Living cheaply is great. I used to be fascinated by new things, shiny things. Okay. I’ll admit it. I still am. But I’m learning to appreciate old stuff. I drool over the new Dell Ubuntu computers , but I know I’m not going to be buying one any time soon. My current Dell (Inspiron 500m) from four or five years ago is still alive and kicking and runs Ubuntu perfectly “out of the box” (wireless, suspend, etc. all working without extra configuration). And, since I’m an email/ pictures/ music/ web guy, I don’t really need a dual-core processor or 2 GB of RAM.

Every now and then I’ll indulge myself in something new (and shiny), but I’m trying to look on the bright side of the cheap side of life, and it’s not looking too difficult to do so these days.


  1. Its true, money doesn’t buy happiness, only more stress. The feeling of accomplishment of doing something you didn’t think you could do, or just finishing something can make a guy feel great.

    Great job ubuntucat

  2. I agree. Living cheap makes you appreciate the things you already have. And after a while those expensive new toys are just not worth it at the end.

  3. I admire you on this matter. Sometimes we forget that we don’t need a lot of things, a lot of luxuries that is totally unused.

  4. I just buy a new computer with E6320 and intel P35 chipset:( And I really agree to your opinion! By the way, it’s terrible to use ubuntu without ethernet…

  5. I think one positive side-effect is that you free yourself from the shackles of our consumerist societies.
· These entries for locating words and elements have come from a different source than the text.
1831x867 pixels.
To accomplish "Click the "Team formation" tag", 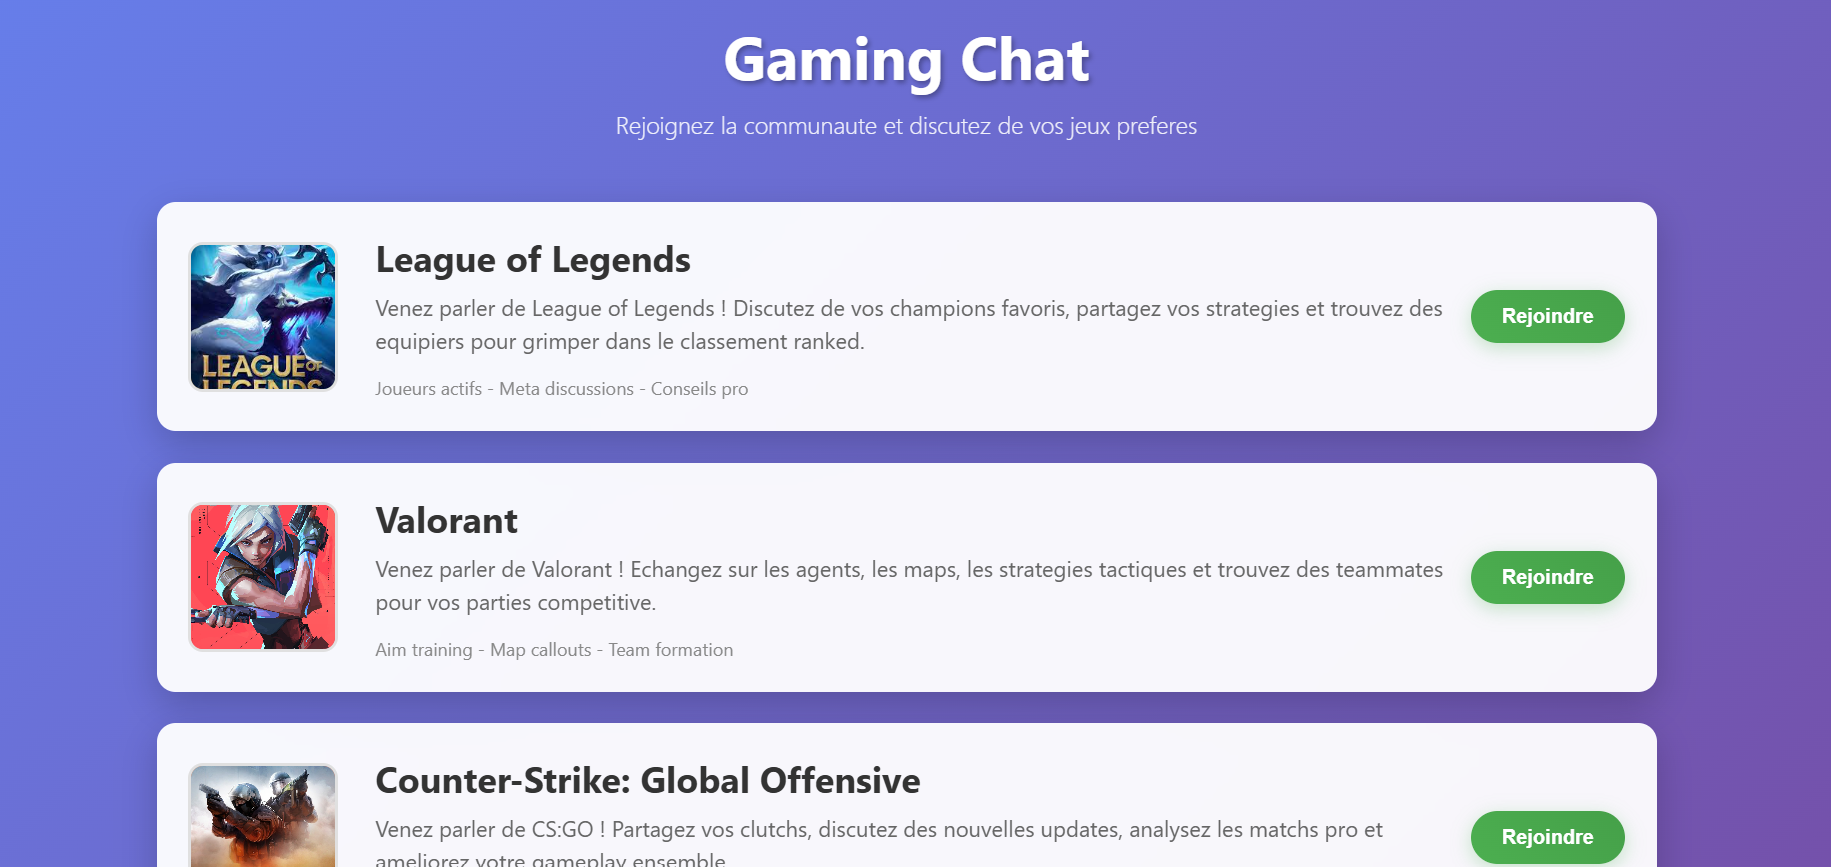I will (x=671, y=650).
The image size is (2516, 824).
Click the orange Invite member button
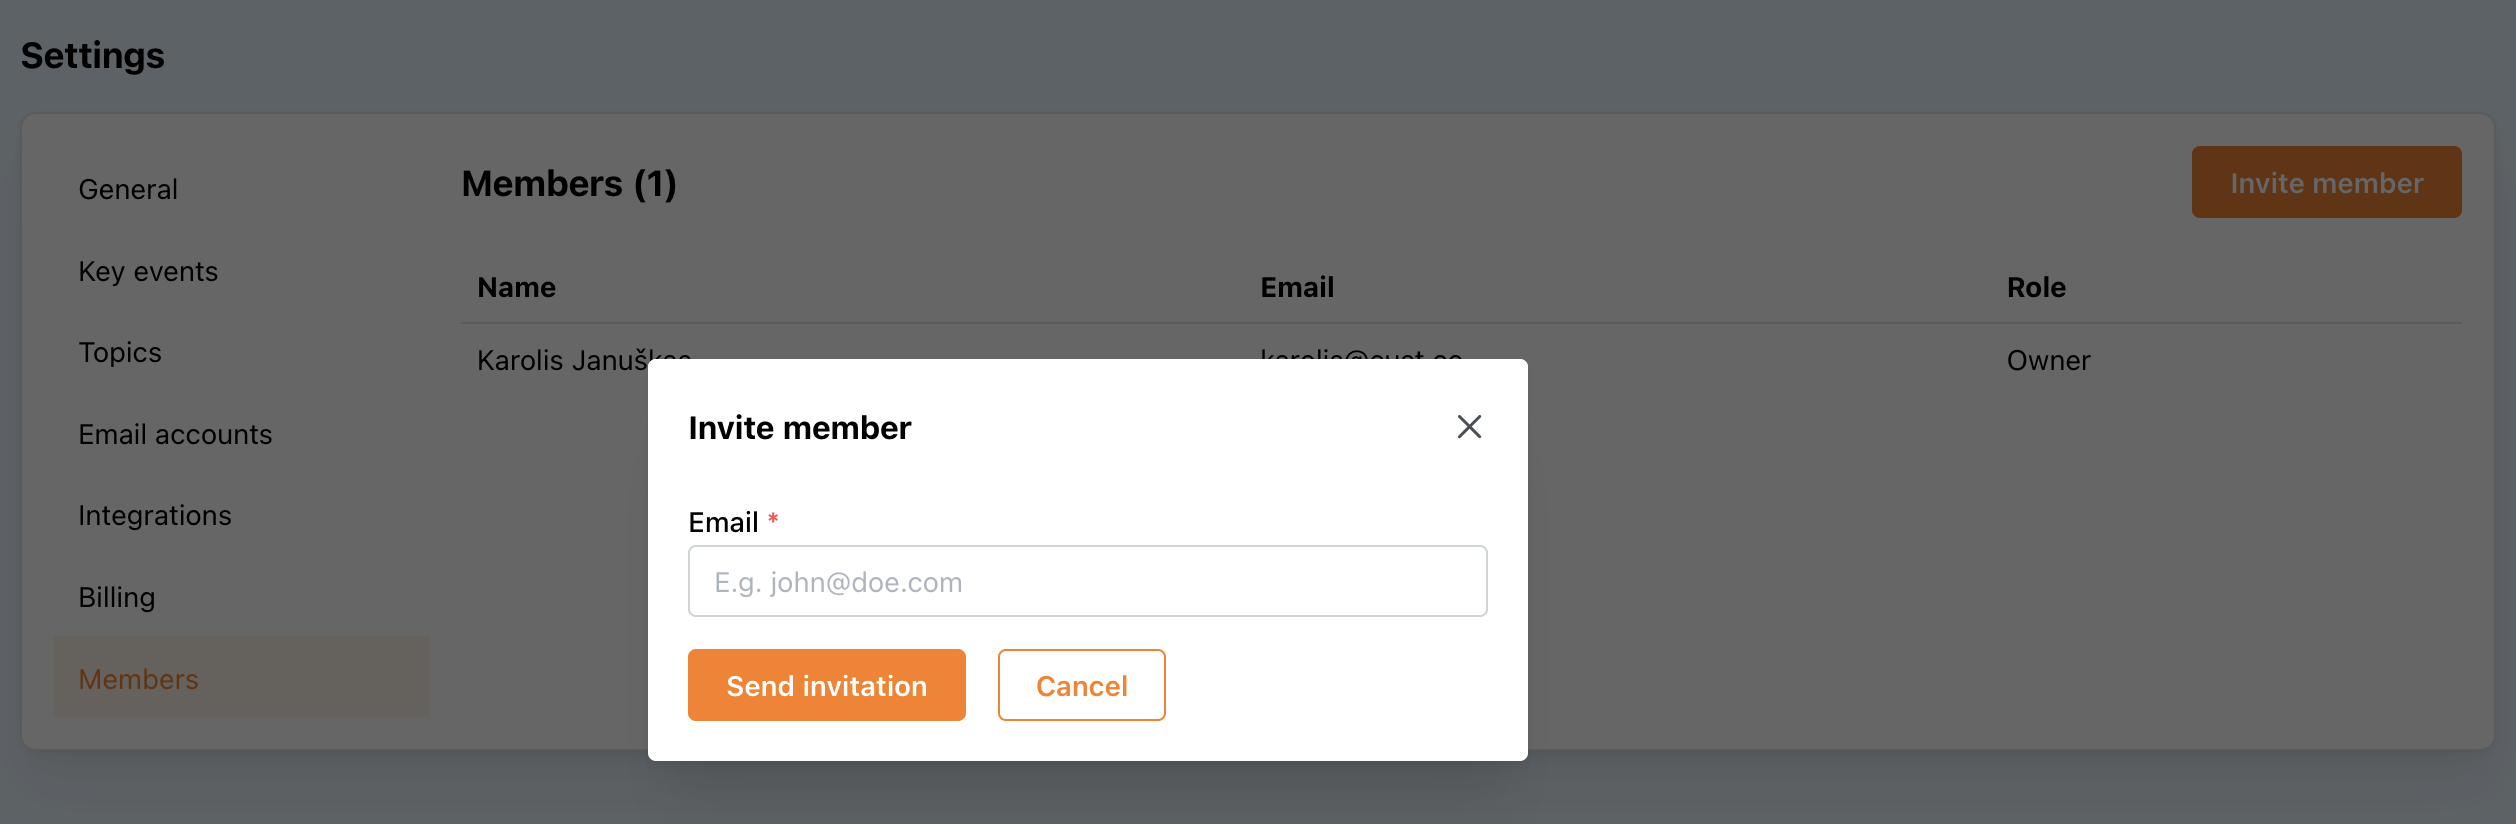2326,182
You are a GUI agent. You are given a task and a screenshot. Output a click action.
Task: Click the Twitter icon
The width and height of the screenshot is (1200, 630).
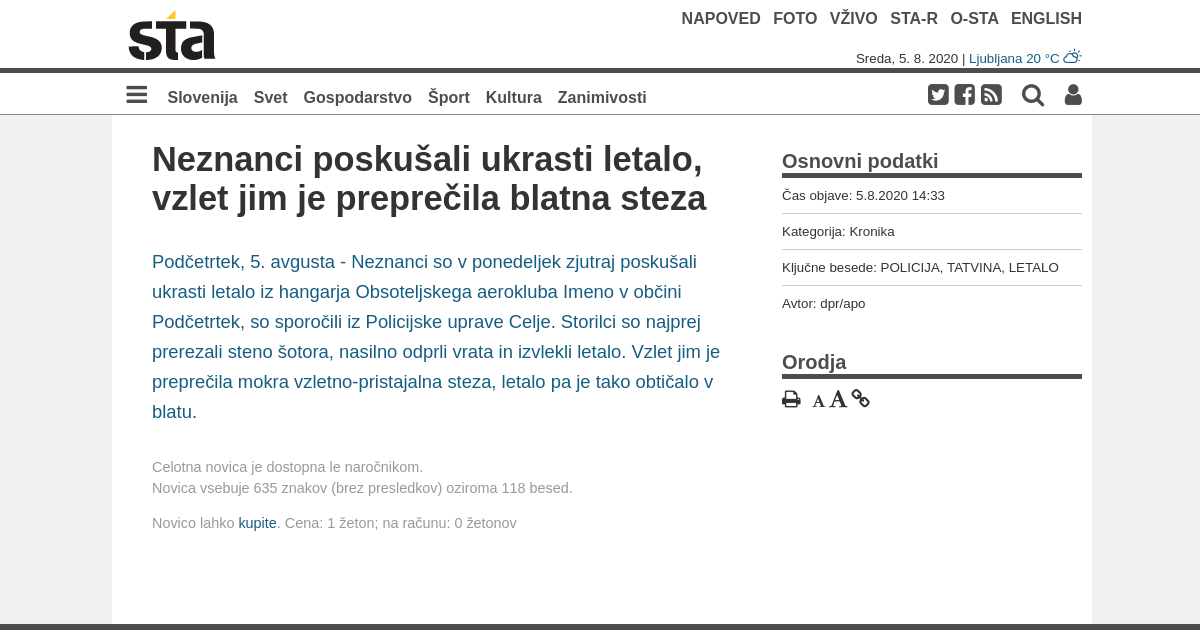[938, 95]
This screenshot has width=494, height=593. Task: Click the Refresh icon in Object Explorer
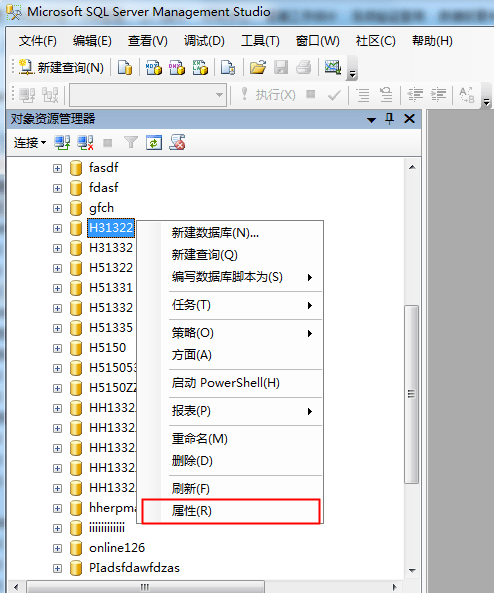[154, 143]
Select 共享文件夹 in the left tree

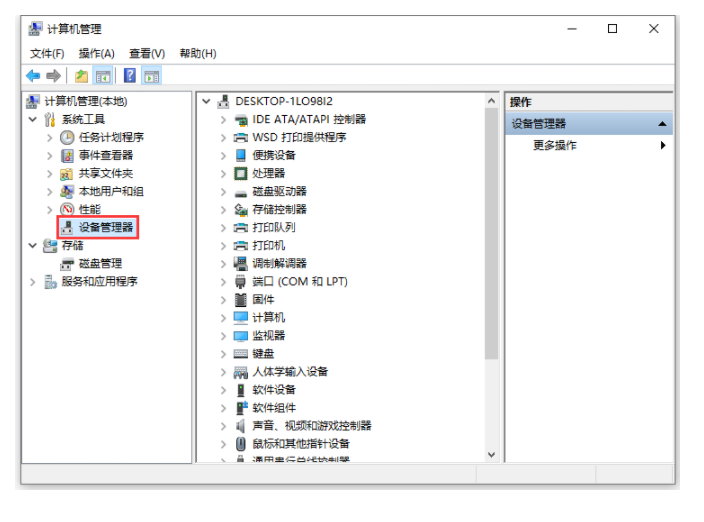[105, 173]
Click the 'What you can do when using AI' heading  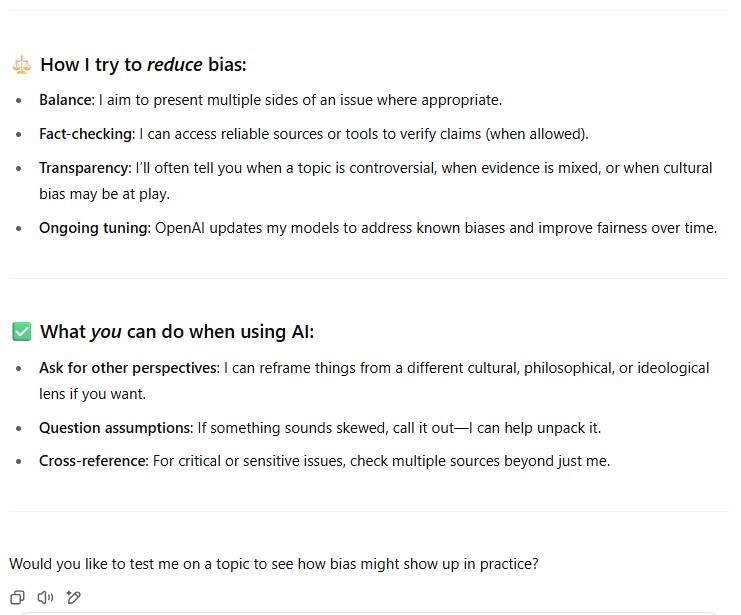pyautogui.click(x=177, y=331)
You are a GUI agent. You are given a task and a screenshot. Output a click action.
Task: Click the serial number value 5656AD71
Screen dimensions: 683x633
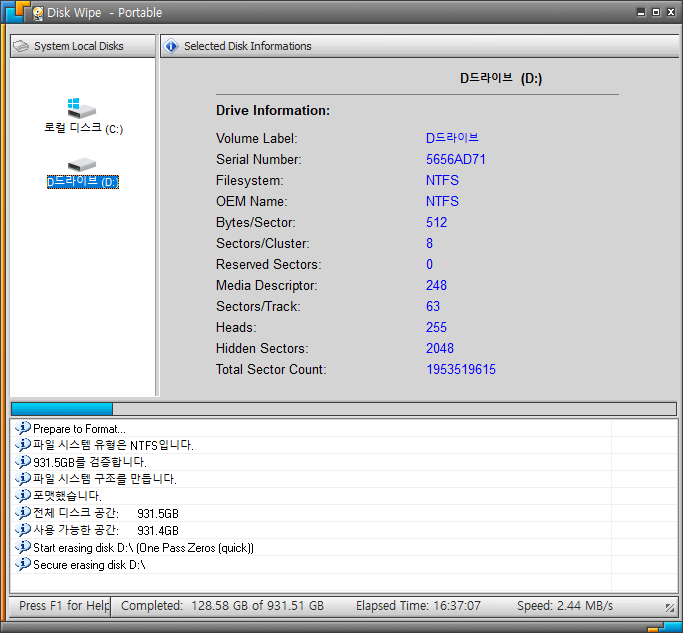click(x=456, y=160)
Do we really need all the products and gadgets that are advertised on a daily basis? By redefining our priorities in life we can also free up some time to think about the more serious questions, and/or enjoy life to a fuller extent.

  6. Admirable goal, but I don’t think I’m strong enough to do that. I hate capitalism as much as you do, but I can’t work for my money and then horde it away. I have a decent job, and so does my wife. We work, save money, and spend a budgeted amount on shiny new things. It might not be necessary, but it’s fun. And without fun, what else is there?

  7. Well, I don’t want to give people the impression that I am some super-frugal person in every respect. My wife and I still have fun, and we still do occasionally buy something shiny and new. It’s a goal, and we’re in the process of implementing it. We haven’t yet achieved it fully.

  8. Who’s glad they didn’t buy a $500 i-Phone? Me! :)
    What?..out a little over a week and already vulnerabilities are found!